付费订阅用户可通过苹果的“Hide My Email”功能创建以 @icloud.com 或 @privaterelay.appleid.com 结尾的临时邮箱。这些邮箱会将接收到的邮件转发至用户的真实邮箱,目的是减少垃圾邮件和数据追踪。然而,数据隐私公司 EasyOptOuts 的联合创始人 Tyler Murphy 指出,该服务的机制存在重大缺陷。
为了证实这一问题,404 Media 创建了一个新的随机邮箱地址,并将其交由 Murphy 进行测试。Murphy 在短短五分钟内便成功获取了该临时邮箱关联的真实 Apple ID 邮箱地址。
Murphy 提到,尽管测试样本量不大,但他在所有测试的隐藏邮箱上都成功重现了这一漏洞,成功率达到了 100%。目前,该漏洞的具体利用方式尚未公布,因此无法确定是否已有第三方利用此漏洞获取用户数据。
该漏洞的修复过程也令人担忧。EasyOptOuts 在 2025 年 6 月初次向苹果安全团队报告了漏洞的复现步骤。到 2026 年 3 月,苹果客服曾表示已在后台修复该问题,但独立验证结果显示漏洞依然存在。同年 5 月,苹果工程团队要求研究人员在此期间保持沉默,并承诺将在“未来几周内”推送安全更新。研究团队因不满修复进展缓慢,并认为用户有权了解其数据暴露的风险,最终决定公开披露此事。
Murphy 警告,鉴于公开的人员信息目录可以轻松地将邮箱信息与家庭住址、电话号码等个人数据进行关联,那些依赖此匿名工具进行高风险活动的群体(如记者、活动人士等)将面临直接的身份暴露风险。

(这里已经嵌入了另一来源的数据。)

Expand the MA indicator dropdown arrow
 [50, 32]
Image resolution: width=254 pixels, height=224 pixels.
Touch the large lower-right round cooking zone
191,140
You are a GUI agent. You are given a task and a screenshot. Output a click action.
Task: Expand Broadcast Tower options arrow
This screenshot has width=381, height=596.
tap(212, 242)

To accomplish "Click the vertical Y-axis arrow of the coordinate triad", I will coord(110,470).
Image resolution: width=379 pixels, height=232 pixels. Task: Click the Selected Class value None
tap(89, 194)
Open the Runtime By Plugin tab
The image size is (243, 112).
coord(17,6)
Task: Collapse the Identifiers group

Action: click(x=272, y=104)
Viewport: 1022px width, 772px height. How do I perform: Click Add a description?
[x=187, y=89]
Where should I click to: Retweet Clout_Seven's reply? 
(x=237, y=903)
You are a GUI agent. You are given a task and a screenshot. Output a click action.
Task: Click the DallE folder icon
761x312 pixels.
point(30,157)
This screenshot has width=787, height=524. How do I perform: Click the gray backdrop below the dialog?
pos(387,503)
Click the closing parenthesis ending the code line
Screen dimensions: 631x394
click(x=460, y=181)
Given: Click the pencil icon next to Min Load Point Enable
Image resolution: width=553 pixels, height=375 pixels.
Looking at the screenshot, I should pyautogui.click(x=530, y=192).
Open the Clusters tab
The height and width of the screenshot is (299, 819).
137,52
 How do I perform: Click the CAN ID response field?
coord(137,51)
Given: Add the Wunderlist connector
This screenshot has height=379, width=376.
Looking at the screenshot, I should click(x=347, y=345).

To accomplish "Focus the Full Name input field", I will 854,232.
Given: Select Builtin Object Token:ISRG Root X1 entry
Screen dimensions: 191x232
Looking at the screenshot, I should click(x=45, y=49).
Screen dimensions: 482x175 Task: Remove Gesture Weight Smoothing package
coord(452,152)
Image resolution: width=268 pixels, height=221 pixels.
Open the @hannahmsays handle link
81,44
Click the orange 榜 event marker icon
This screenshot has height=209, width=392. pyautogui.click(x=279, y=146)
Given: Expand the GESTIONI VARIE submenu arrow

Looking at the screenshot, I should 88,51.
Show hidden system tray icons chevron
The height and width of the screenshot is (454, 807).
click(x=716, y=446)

这并非苹果首次因其隐私承诺与实际技术表现不符而受到质疑。过去几年,该公司曾因用户关闭诊断分析追踪功能后,该功能仍继续运行而面临法律诉讼。此外,有分析指出,苹果用于隐藏设备在公共网络上物理痕迹的本地 Wi-Fi MAC 地址随机化功能同样未能有效运作,仍可能泄露真实的设备标识符。